____ Supplied data

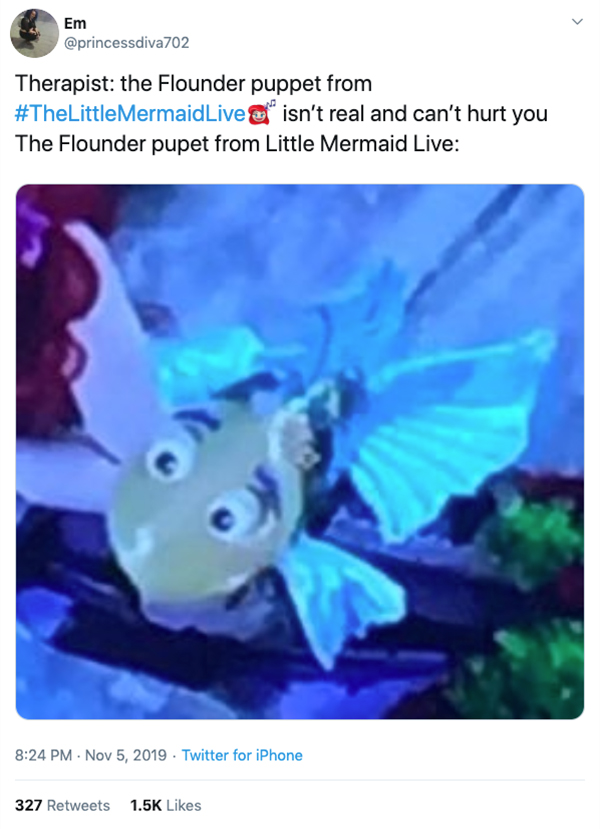Click the number 327 in the retweet count
This screenshot has height=829, width=600.
(29, 805)
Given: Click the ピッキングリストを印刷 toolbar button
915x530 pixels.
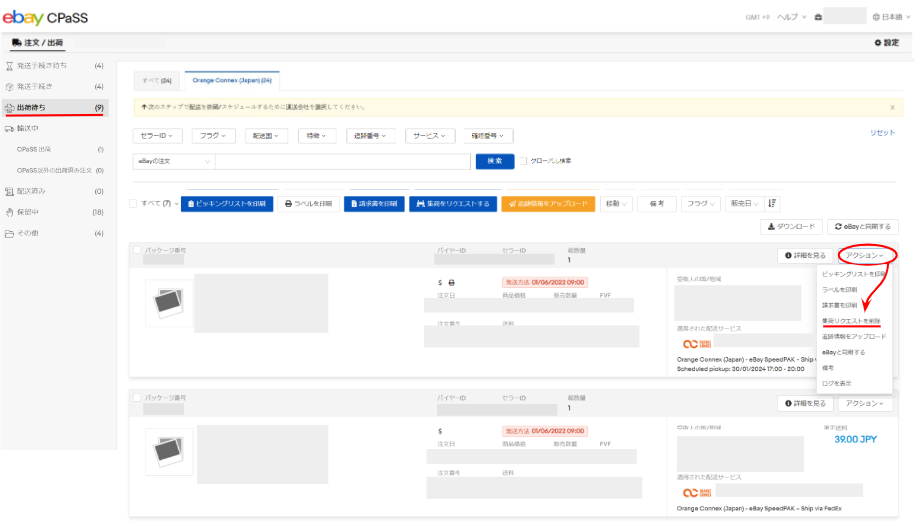Looking at the screenshot, I should coord(227,203).
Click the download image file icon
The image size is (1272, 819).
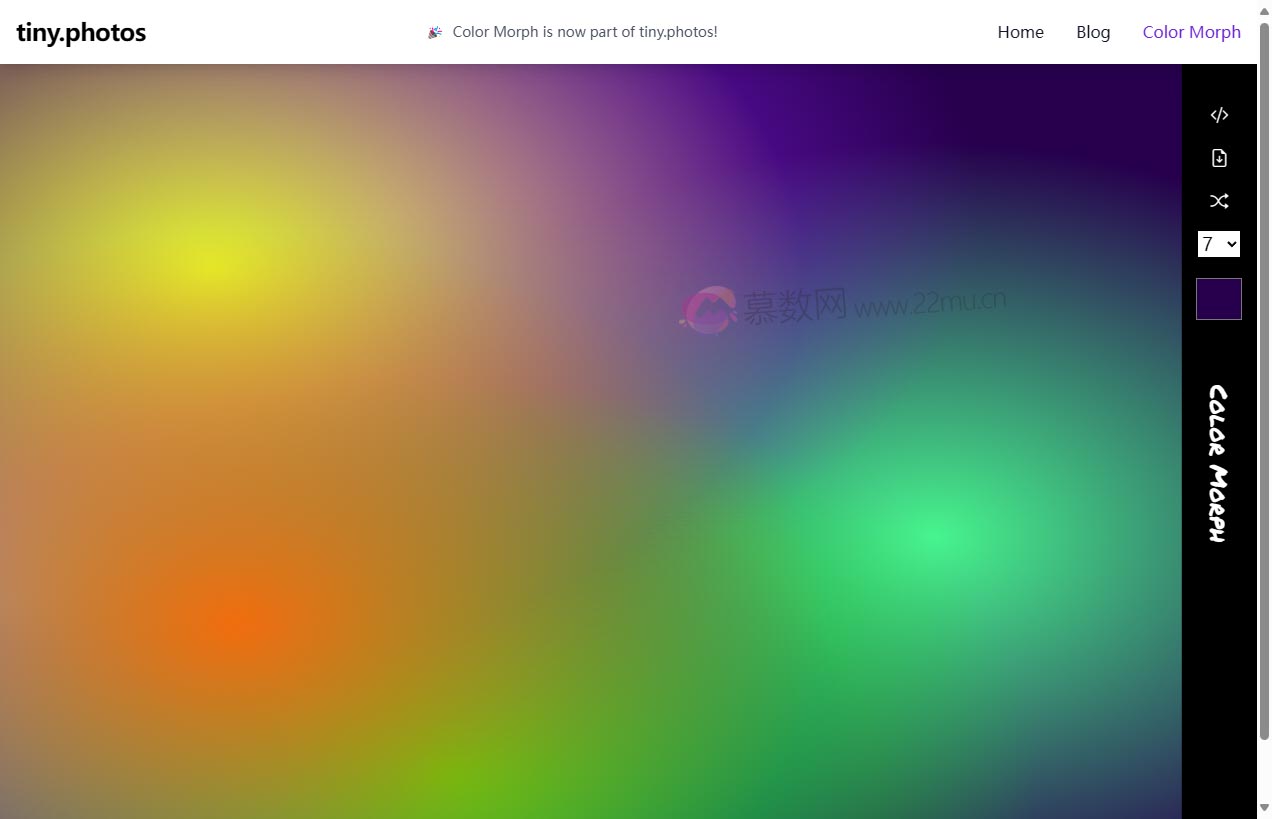tap(1219, 158)
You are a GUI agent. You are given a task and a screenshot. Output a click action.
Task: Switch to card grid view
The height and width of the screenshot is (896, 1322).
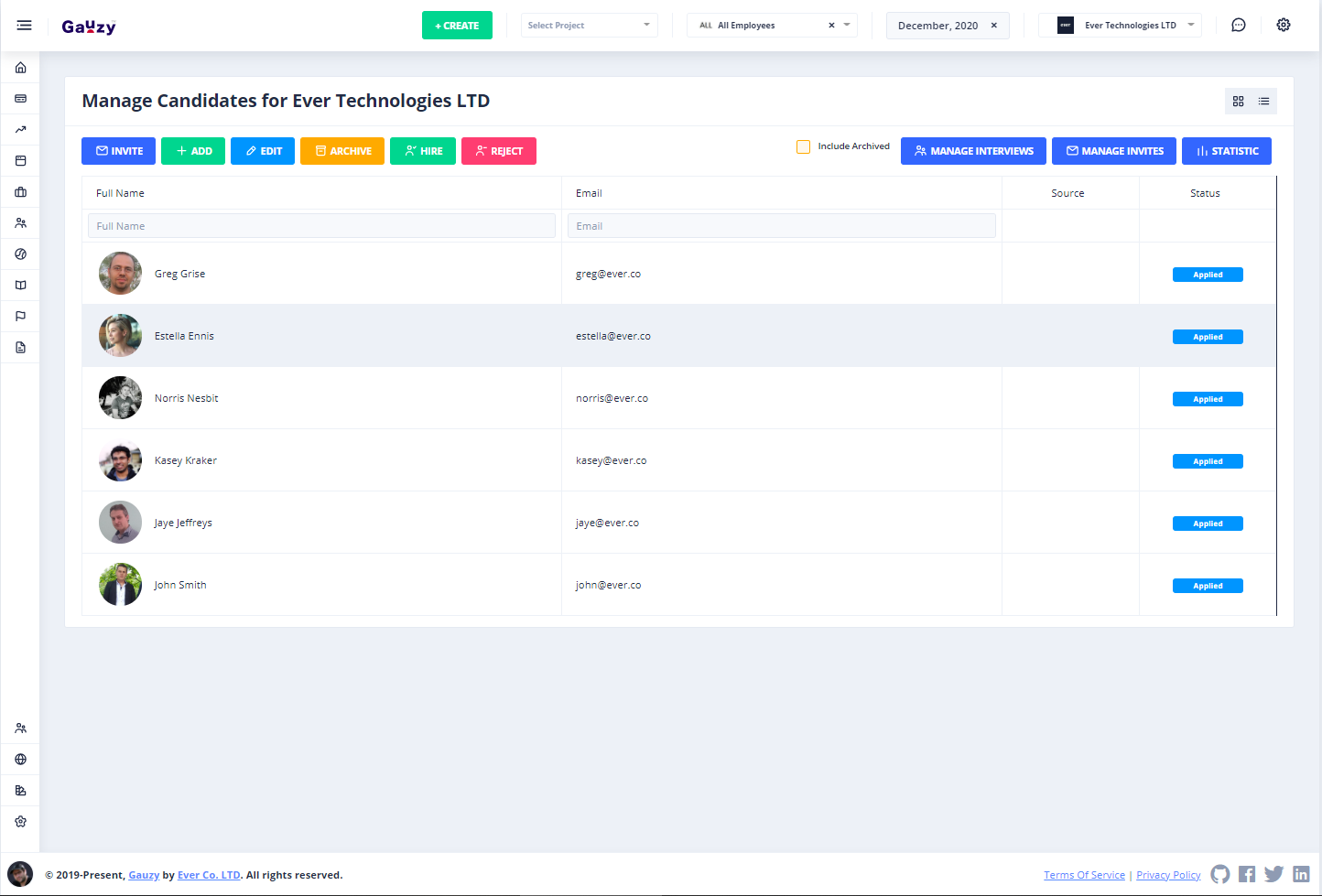click(x=1238, y=102)
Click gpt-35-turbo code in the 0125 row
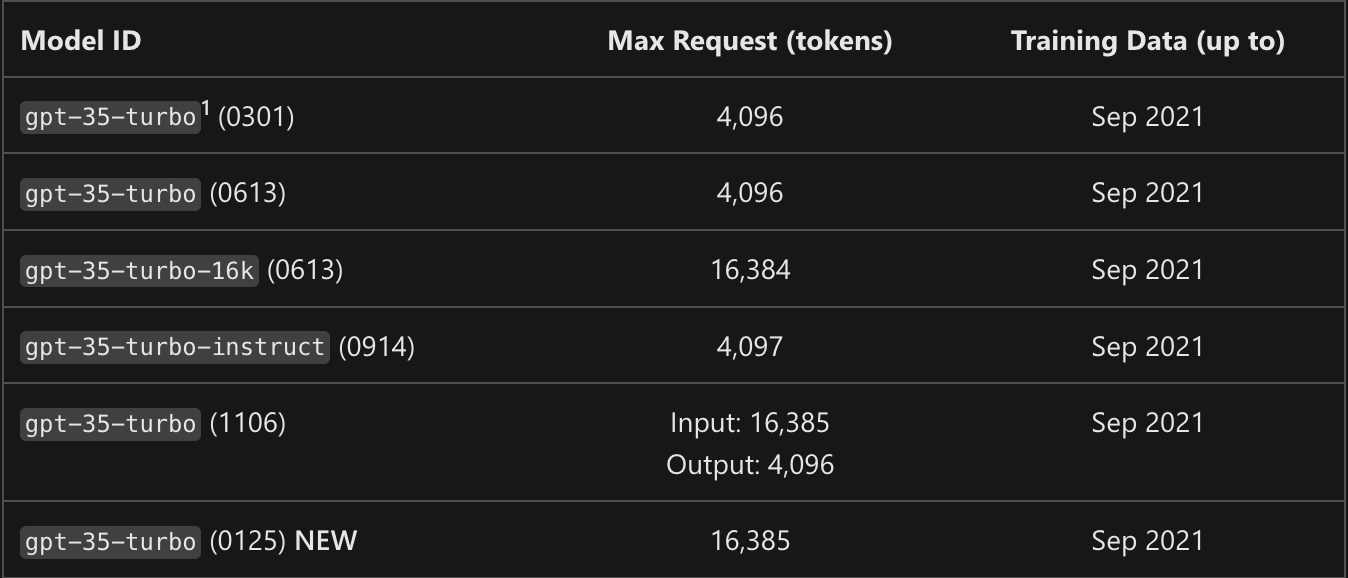This screenshot has height=578, width=1348. tap(110, 541)
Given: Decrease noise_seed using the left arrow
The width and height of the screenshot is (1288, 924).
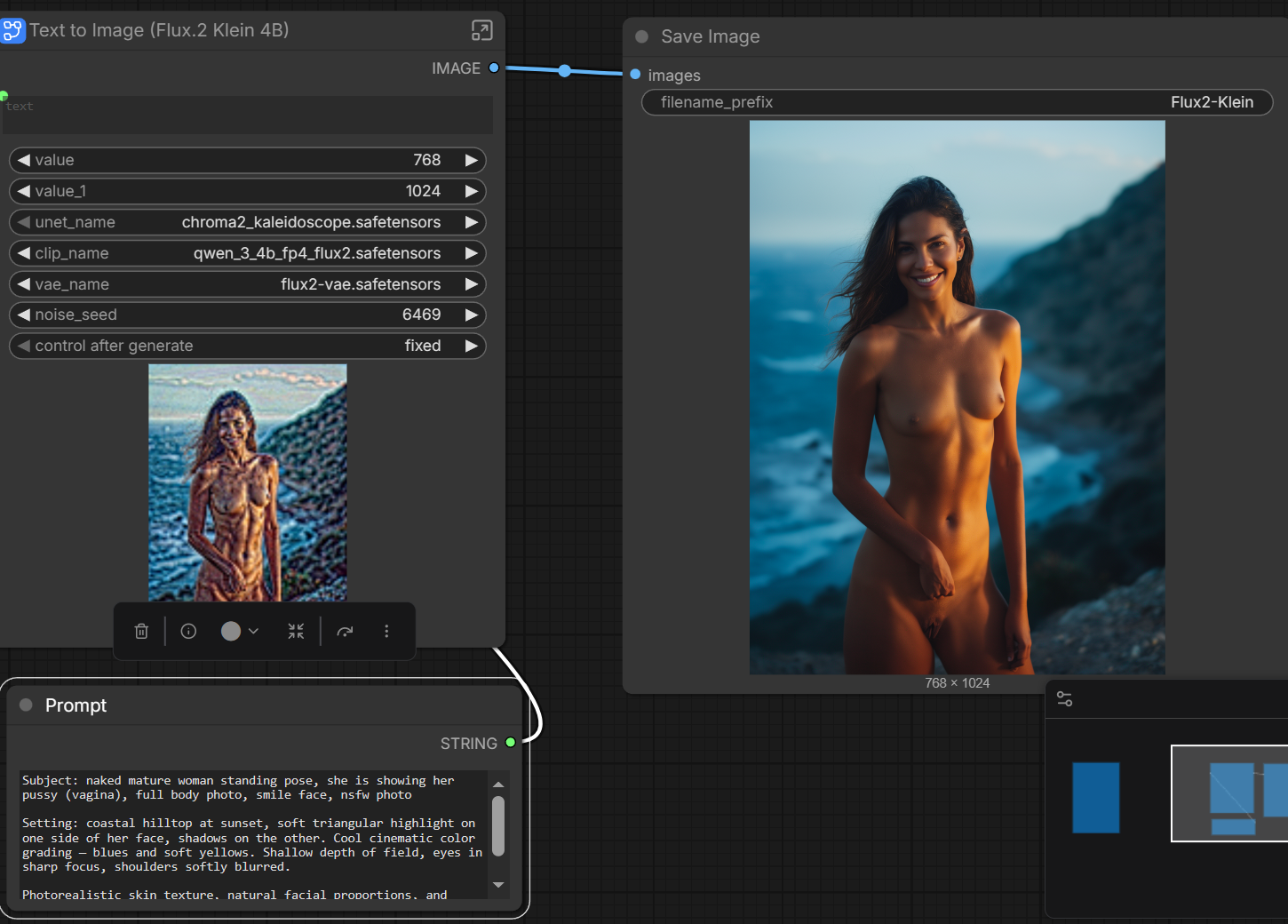Looking at the screenshot, I should (x=24, y=315).
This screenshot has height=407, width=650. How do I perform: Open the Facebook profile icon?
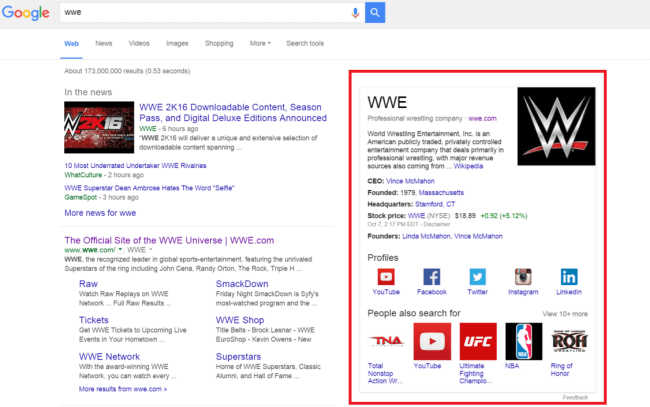tap(432, 277)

________

Assignment ▸ Where the line containing "915x530 pixels." appears in the records above, begin copying and continue exactly through the last line, with nothing else; omit every picture.

Completed exercise ▸
915x530 pixels.
Looking at the screenshot, I should coord(227,203).
Click the download image file icon
The image size is (1272, 819).
tap(1219, 158)
You are a GUI agent. You are given a task and a screenshot. Output a click action.
Task: Switch to card grid view
The height and width of the screenshot is (896, 1322).
click(x=1238, y=102)
Click gpt-35-turbo code in the 0125 row
This screenshot has height=578, width=1348. tap(110, 541)
Given: Decrease noise_seed using the left arrow
The width and height of the screenshot is (1288, 924).
Looking at the screenshot, I should (x=24, y=315).
This screenshot has height=407, width=650. How do I perform: Open the Facebook profile icon?
tap(432, 277)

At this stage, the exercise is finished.